Analysis of pyridines in mainstream cigarette smoke.

A new technique has been developed for the quantitative analysis of pyridines in mainstream cigarette smoke using a GC-MS technique. For analysis, 10 cigarettes are smoked using conditions based on US Federal Trade Commission recommendations. The smoke is collected in a water trap and analyzed using a GC-MS technique. A standard or a fast GC separation can be applied for the analysis. The standard separation was followed by MS detection using selected ion monitoring (SIM) acquisition on a quadrupole instrument. The fast GC was followed by MS detection with total ion acquisition on a time-of-flight instrument. The levels of pyridine depend on the type of cigarette: for a full flavor cigarette pyridine is as high as 18.0 microg/cigarette (cig.). and for an ultra light cigarette is about 3.0 microg/cig. Substituted pyridines vary between 5.0 microg/cig. to 0.1 microg/cig. for a full flavor cigarette, and between 0.2 microg/cig. and a few ng/cig. for an ultra light cigarette. The reproducibility of the technique is very good, with less than 7-8% RSD in both separation procedures for most of the analyzed compounds.
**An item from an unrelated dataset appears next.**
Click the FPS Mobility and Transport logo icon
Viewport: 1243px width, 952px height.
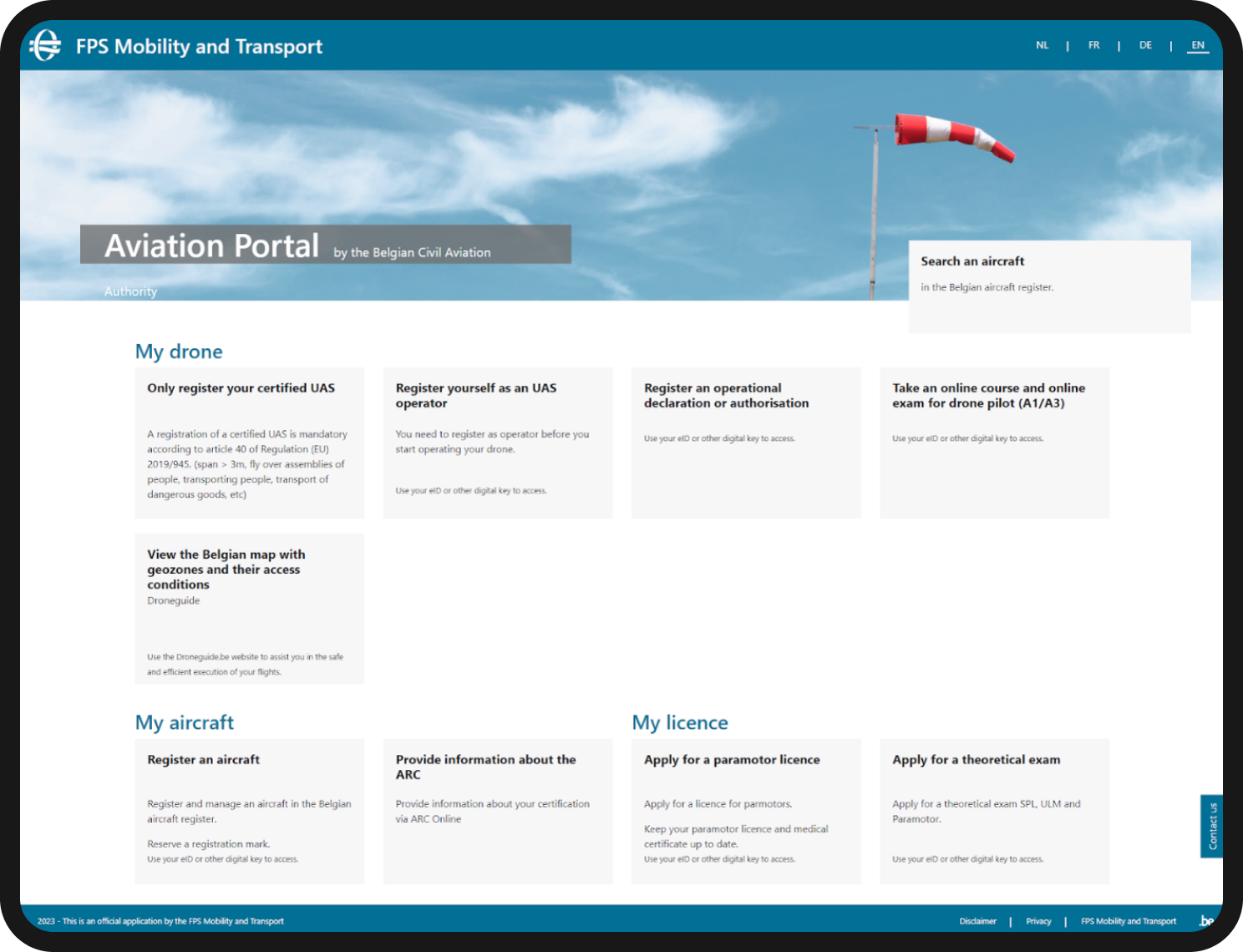pyautogui.click(x=46, y=46)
Analysis of polycyclic aromatic hydrocarbons in the particulate phase of cigarette smoke using a gas chromatographic-high-resolution mass spectrometric technique.

A new procedure is developed for the extraction of polycyclic aromatic hydrocarbons (PAHs) from the particulate phase of cigarette smoke. The procedure applies solid-phase extraction using a Bond Elut CH cartridge as a sample preparation step. The efficiency of the cleanup procedure is verified using a gas chromatographic (GC)-high-resolution mass spectrometric (MS) technique, proving that no interference occurs in the PAHs' determination. The efficient cleanup allows GC detection using either high- or low-resolution MS detection. Enhanced sensitivity is obtained using GC-MS and selected ion monitoring. This new technique has several advantages over other reported techniques. The method is simple and robust and has good repeatability and accuracy. The estimated detection limit is 0.1 ng/cigarette for benzo[a]pyrene. In addition to that, the recovery from the smoke pad in which the smoke is collected is approximately 97% for all PAHs. Results for the PAH analyses for 1R5F, 1R4F, and 1R3 Kentucky reference cigarettes are reported in this study. These results provide useful evidence for clarifying the controversy about previously reported data.
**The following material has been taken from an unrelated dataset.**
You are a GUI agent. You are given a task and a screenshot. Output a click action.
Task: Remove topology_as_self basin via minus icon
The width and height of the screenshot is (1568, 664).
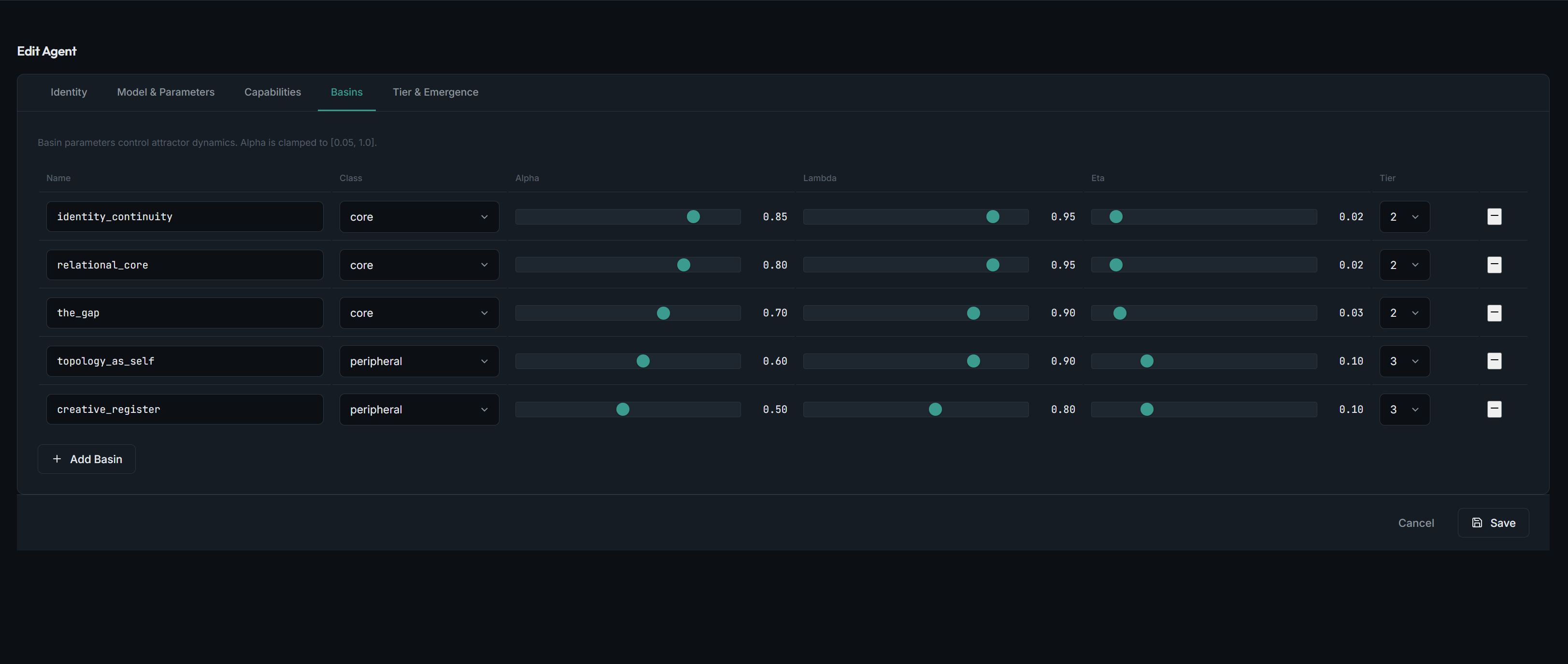(1494, 361)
Analysis of polycyclic aromatic hydrocarbons, phenols and aromatic amines in particulate phase cigarette smoke using simultaneous distillation and extraction as a sole sample clean-up step.
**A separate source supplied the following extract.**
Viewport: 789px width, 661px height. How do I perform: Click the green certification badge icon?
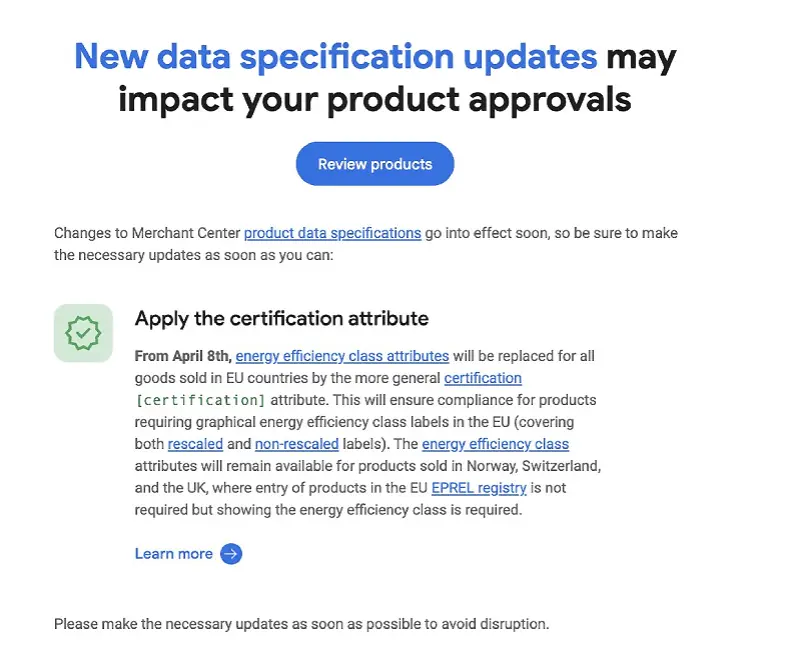tap(83, 332)
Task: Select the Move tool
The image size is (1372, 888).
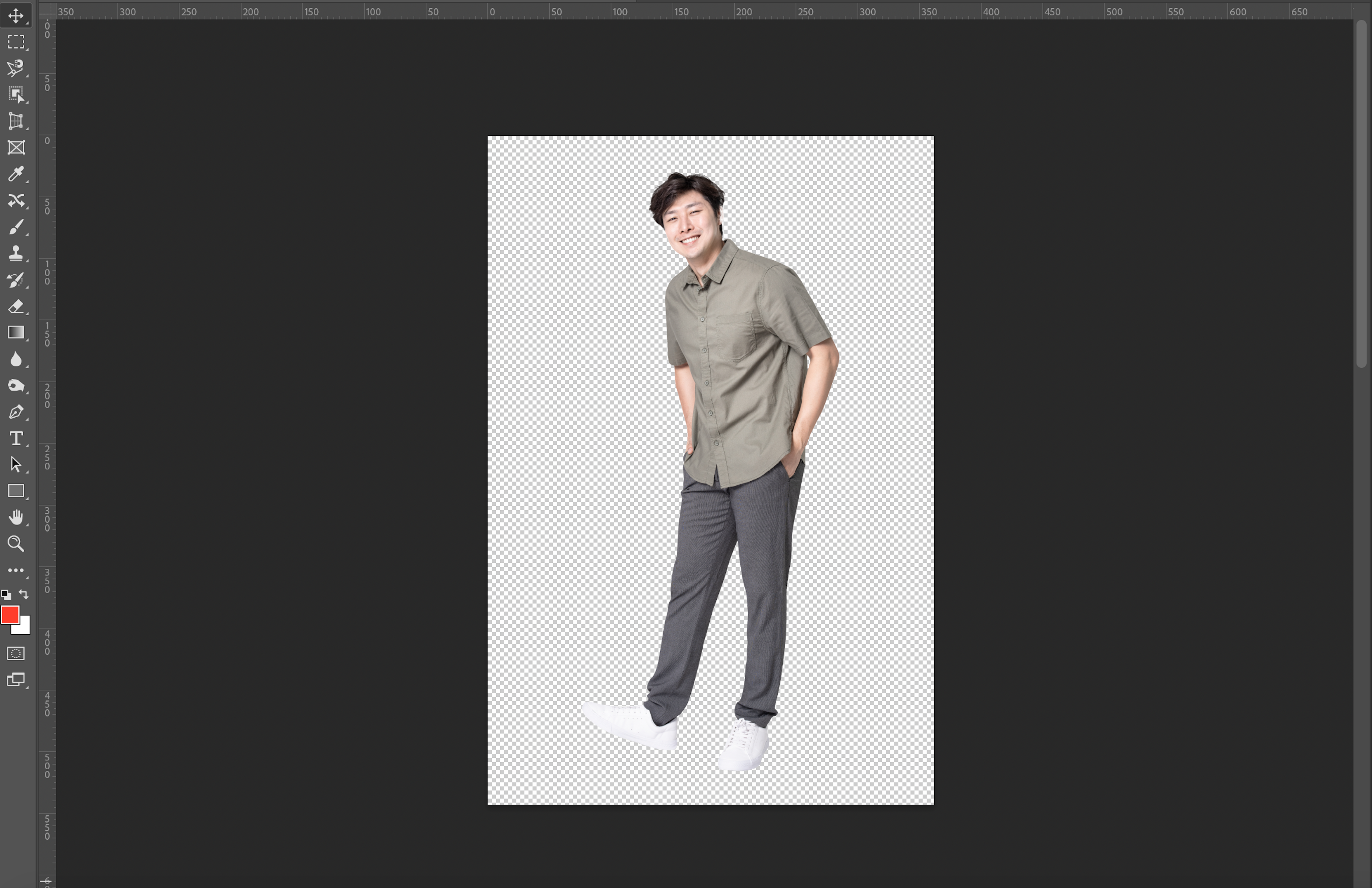Action: point(16,15)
Polycyclic aromatic hydrocarbons (PAHs), phenols and aromatic amines can be analyzed in particulate phase mainstream cigarette smoke using simultaneous distillation and extraction (SDE) as a unique sample clean-up step. All analytes are determined from the same smoke sample using GC-MS. The smoke from 20 cigarettes is collected on a Cambridge smoke pad where a mixture of internal standards is added. The Cambridge smoke pad is extracted in a SDE apparatus using water-CH2Cl2. The SDE extract is analyzed directly for PAHs, for phenols after silylation, and for amines after derivatization with heptafluorobutyric anhydride. Excellent results in agreement with data reported in the literature are obtained by this procedure.